Reader, do you let your tweens and teens think you have no idea what's going on?


  1. I think my children were under no illusions (delusions?) about that.
    I was so much younger then.

  2. I love this posting. Not sure about the answer to your question, but I love it.

  3. I don't have kids, so this is pure conjecture -- but I wonder if it's really Oliver who has no idea what's going on. Perhaps he can't or won't describe it because it makes no sense to him.

  4. Thanks for the trip down memory lane!! Thank goodness I'm there but it took a long time.


  5. Ha! I'm afraid I was not above using all manner of approaches to get answers, i was a relentless journalist and lawyer's daughter, so my kids often just gave up the goods because they didnt want me to go all ninja detective on them. At least telling me stuff they could control the details I was privvy to. But I made sure to never appear shocked or alarmed because then they'd just clam up. And what Steve said!

  6. I try really hard to let my kids know I do know what's going on and they can ask me about anything. My son, who is 10, is already getting too much misinformation from his friends so I agree with Steve. They think they know a lot more than they do. Or could it be that Oliver was just too embarrassed to share?

  7. I spent so much time dishing out "TOO MUCH INFORMATION, MOM!!!" to my kids when they were younger that now that they are both in middle school, I think they enjoy reciprocating just to see if I'll squirm. I sometimes feign it so they'll keep talking about those 'gross' things, but I am secretly thrilled that they are sharing. I get lots of info from the other girls in the carpool, too, because most of their parents don't want to know. Me? It's my soap opera ;-).

  8. The approach I have always taken with my Teen (a college freshmen) is that she knows I totally know what is going on. She is used to it and rolls her eyes in an endearing way. For us this has worked really really well. It helps now that she is and adult (I use the term loosely) and is away from home with lots of opportunities for scary choices - we have a history that allows me to ask the tough questions to make sure she is safe and smart. This works for us.

  9. My kids are way too smart for me and can tell I'm snooping from a mile away. Even an innocuous question like "who did you have lunch with?" gets a sarcastic, "I ate alone. I have no friends. I thought about how I could get a gun." or "Not sure who the father is, must've happened at the drug fueled orgy." Since you don't really know them personally, I feel compelled to add that they are really good kids, they are just little smart alecks. I can't imagine where they got that from...

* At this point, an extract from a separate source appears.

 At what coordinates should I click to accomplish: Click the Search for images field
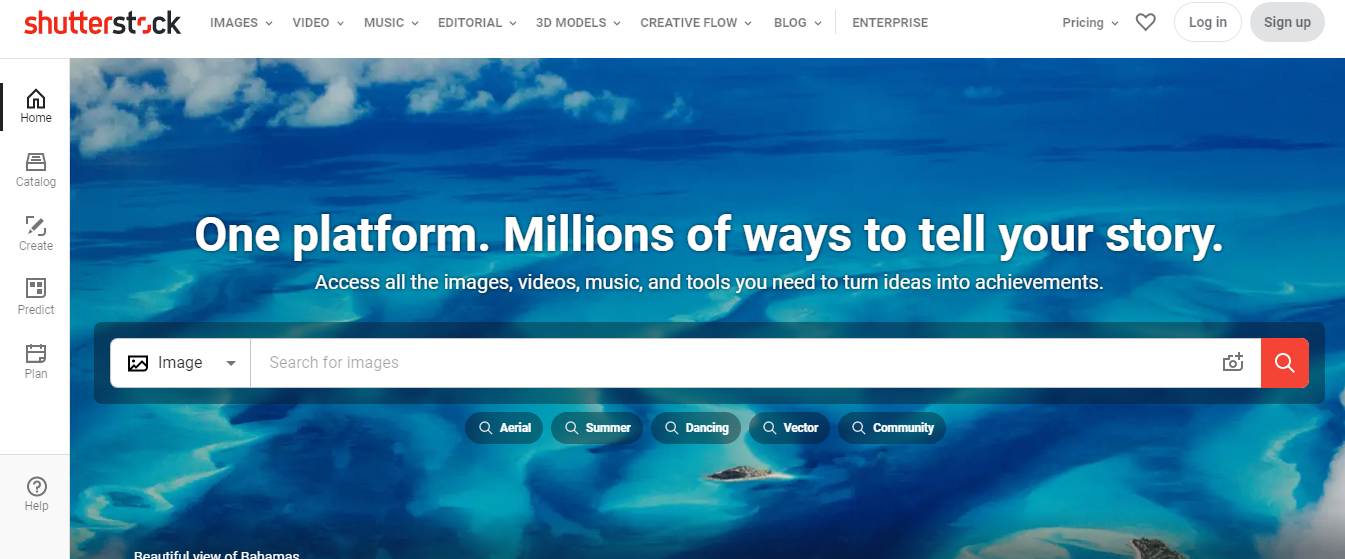(x=735, y=363)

  10. I gave a long and rambling explanation of spin the bottle on the drive to drop mine (age 12) at their first co-ed new year's eve party (it was a sleepover but we picked them up at 12:30 because I aim to be the killjoy parent). They tolerated the historical example and then were unable (unwilling? disinterested?) to tell me the 2012 version of spin the bottle (would it even work with a cheap plastic bottle that would skitter around the room?).